Entries
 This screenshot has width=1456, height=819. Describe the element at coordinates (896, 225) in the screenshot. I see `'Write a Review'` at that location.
---
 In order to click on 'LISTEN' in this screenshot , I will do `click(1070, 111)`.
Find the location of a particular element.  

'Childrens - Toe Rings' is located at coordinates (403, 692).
* * *
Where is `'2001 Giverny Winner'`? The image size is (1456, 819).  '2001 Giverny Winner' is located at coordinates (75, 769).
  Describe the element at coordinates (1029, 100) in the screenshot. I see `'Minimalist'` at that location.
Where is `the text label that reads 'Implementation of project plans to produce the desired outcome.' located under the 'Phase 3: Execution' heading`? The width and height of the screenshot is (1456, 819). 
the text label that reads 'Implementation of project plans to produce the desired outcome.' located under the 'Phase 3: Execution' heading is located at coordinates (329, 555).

Written instruction
Report every line of the material above that contains the string "label", copying each one in full.

Exercise solution
Where is `the text label that reads 'Implementation of project plans to produce the desired outcome.' located under the 'Phase 3: Execution' heading`? The width and height of the screenshot is (1456, 819). 
the text label that reads 'Implementation of project plans to produce the desired outcome.' located under the 'Phase 3: Execution' heading is located at coordinates (329, 555).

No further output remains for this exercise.